Genji has moved. His new residence has separate quarters, and gardens, for Murasaki (his main “wife” or child concubine); the Akashi Lady (the mother of his daughter who is now being raised by Murasaki); the daughter of one of his dead lovers who is, I believe, a consort of the new Emperor and I thought the new Empress, but I could be wrong about that (yes, she is); and finally another lady from his past referred to as the Lady of the Orange Blossoms. His current love interest, who is stonewalling him, lives elsewhere. And he’s now Chancellor to the new Emperor, who has just become aware that Genji is actually his father. Genji only suspects that the Emperor has discovered this and the Emperor doesn’t know that Genji suspects he knows. If only there had been TV soap operas in Murasaki’s (the author) time. 

The Jeweled Chaplet
And now he’s discovered the grown (twenty year old) daughter of another of his great loves. His lovers have a disconcerting habit of dying young. And now she, too, has joined his menagerie in the wing under the care of the Lady of the Orange Blossoms, along with his son. The son who is in love with his cousin whose father is Genji’s great friend and rival... and who is also the father of this new girl. Only this girl and Genji's son are not blood kin.

It is remarkable how wittily Murasaki (the author) pulls all this off. One does want to see the places and especially the clothes described in such loving detail. Though what one really longs for is to smell these male paragons. Having read this far, I’m thinking that “shining” Genji is a confused translation as what Murasaki raves about is how good both Genji and his rival smell. I’m thinking the Japanese for “shining”  might better be translated as something like, the “delightfully fragrant” Genji. (There’s no chance this is actually true, but it should be true.) 

Murasaki never mentions the women smelling good.

The First Warbler
This may be the chapter that best captures the otherness of this time in Japanese history. As part of the New Year’s celebrations, Genji makes the rounds of his ladies. Visiting them each in turn, even the ones at his now secondary residence, and we get something of a review of the relationships. Granted, there are at least two daughters of former loves who have a different status, this is all quite odd and the fact that he decides to spend the night with the Akashi Lady -- who has not seen her young daughter living on the same grounds for years now -- only adds to the oddness. Murasaki (the character) is not pleased either. 

I am puzzled by the lack of any mention of male staff at these residences. Perhaps this is a side of things Murasaki (the author) is simply unfamiliar with. But you would think there must be some security, at least, around the Chancellor. And that plot complications would be bound to arise.
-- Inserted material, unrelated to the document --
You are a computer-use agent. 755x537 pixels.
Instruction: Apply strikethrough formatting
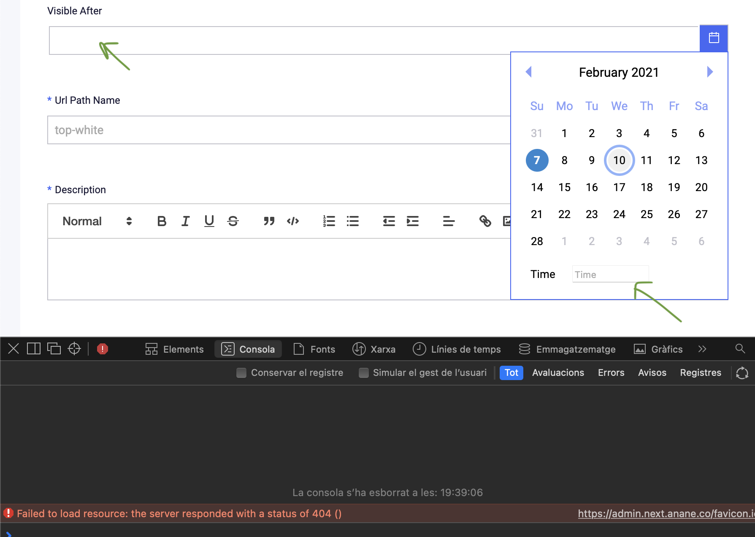point(233,221)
In this little collection of women around Genji are two very young ones who are daughters of former loves of Genji who have died, as so often happens with the women around him, starting with his own mother. He is in the position of guardian for them both, and for the one he has assisted in making her Empress. But he has also hit on both of them and is being particularly difficult with the other one, Tamakazura, while at the same time managing the courting of her by many others including one of his princely brothers. (Her own half-brothers are also courting her as that relationship is being concealed by Genji.)